The Arg/N-degron pathway is also the main sensor of NO/O₂ in plants, through the NO/O₂-dependent oxidation of Nt-Cys in conditionally short-lived transcription factors that include Rap2.12, Rap2.2, Rap2.3, Hre1, and Hre2 (33, 77, 78). In plants, and possibly in other multicellular eukaryotes as well, the NO/O₂-dependent oxidation of Nt-Cys is catalyzed by Cys-oxidases, in addition to a nonenzymatic oxidation of Nt-Cys. In vivo levels of the above transcription factors and the expression of regulons controlled by them underlie adaptations to a broad range of stresses experienced by plants (refs. 32, 33, 77, and 78 and references therein).

The Arg/N-Degron Pathway as a Sensor of Heme.

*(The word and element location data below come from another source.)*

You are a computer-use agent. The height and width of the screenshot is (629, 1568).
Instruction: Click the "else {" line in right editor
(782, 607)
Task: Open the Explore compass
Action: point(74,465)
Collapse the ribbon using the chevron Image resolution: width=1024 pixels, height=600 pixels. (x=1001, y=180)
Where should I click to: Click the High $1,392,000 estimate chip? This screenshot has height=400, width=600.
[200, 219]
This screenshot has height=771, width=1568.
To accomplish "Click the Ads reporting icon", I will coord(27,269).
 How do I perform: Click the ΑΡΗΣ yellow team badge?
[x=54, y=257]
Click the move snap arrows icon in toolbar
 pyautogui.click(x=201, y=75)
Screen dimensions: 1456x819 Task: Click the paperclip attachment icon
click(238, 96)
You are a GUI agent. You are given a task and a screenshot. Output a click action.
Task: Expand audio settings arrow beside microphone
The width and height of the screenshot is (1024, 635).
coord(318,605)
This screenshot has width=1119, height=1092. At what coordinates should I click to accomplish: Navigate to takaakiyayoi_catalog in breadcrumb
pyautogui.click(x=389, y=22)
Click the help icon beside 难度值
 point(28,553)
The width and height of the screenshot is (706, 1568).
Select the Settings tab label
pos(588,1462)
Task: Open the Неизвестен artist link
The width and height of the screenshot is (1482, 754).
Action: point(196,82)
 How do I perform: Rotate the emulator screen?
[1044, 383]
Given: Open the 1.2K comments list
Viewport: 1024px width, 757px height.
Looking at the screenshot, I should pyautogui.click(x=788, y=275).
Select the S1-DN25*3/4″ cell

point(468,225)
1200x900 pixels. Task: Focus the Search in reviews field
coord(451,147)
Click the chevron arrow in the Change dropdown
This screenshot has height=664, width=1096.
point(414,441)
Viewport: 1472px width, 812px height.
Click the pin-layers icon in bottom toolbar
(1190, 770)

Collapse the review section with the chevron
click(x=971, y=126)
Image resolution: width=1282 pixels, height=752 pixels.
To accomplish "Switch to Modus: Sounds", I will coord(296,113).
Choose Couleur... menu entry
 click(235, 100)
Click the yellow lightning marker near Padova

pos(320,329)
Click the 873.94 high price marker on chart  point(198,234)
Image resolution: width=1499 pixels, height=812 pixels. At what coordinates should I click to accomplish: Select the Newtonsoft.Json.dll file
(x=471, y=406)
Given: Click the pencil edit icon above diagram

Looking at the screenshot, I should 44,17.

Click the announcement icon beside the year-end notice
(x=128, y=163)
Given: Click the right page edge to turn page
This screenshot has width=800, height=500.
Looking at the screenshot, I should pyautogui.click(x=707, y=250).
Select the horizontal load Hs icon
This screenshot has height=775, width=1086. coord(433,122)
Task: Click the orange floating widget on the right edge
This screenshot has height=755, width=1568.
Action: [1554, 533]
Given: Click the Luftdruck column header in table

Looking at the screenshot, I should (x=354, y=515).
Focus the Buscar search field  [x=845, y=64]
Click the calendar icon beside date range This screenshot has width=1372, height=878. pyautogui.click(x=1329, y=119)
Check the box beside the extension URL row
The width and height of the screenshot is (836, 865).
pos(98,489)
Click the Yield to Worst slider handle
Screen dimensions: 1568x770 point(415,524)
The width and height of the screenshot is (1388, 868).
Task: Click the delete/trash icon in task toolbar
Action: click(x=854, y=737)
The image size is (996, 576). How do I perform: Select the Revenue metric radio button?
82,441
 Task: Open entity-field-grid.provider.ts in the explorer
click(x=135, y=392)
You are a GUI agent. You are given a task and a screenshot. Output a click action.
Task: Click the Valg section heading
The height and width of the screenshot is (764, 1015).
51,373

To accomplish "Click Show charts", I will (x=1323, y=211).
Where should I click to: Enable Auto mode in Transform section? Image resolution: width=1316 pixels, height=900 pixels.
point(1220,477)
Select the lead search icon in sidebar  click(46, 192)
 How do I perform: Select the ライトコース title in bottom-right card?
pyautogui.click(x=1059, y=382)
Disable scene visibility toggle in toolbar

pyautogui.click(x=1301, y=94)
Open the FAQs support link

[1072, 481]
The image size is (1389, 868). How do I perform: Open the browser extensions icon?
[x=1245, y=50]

Both mammalian and yeast Ate1 R-transferases are inhibited by low micromolar levels of hemin (Fe³⁺-heme) (79). Hemin also accelerates, in vivo, the degradation of mouse Ate1, thereby acting as both a “stoichiometric” and “catalytic” down-regulator of Nt-arginylation. Thus, in addition to being a sensor of NO, O₂, and short peptides, the Arg/N-degron pathway is also a sensor of heme (SI Appendix, Fig. S2A) (79).

Arginylation, Autophagy, and the Arg/N-Degron Pathway.

Kwon and colleagues (13, 49, 50) discovered that p62/Sqstm1 (called p62 below), a component of the autophagy-lysosome system, is also a non-E3 Arg/N-recognin that binds to cytosolic proteins that bear either Nt-Arg or specific hydrophobic Nt-residues. p62 mediates the capture of these proteins by autophagy and their subsequent destruction in lysosomes (refs. 12, 13, 49, and 50 and references therein). Either a proteasome inhibitor or natural stresses can up-regulate the p62/autophagy branch of the Arg/N-degron pathway, termed the Arg/N-degron^p62 pathway (SI Appendix, Fig. S4) (12, 13, 49, 50).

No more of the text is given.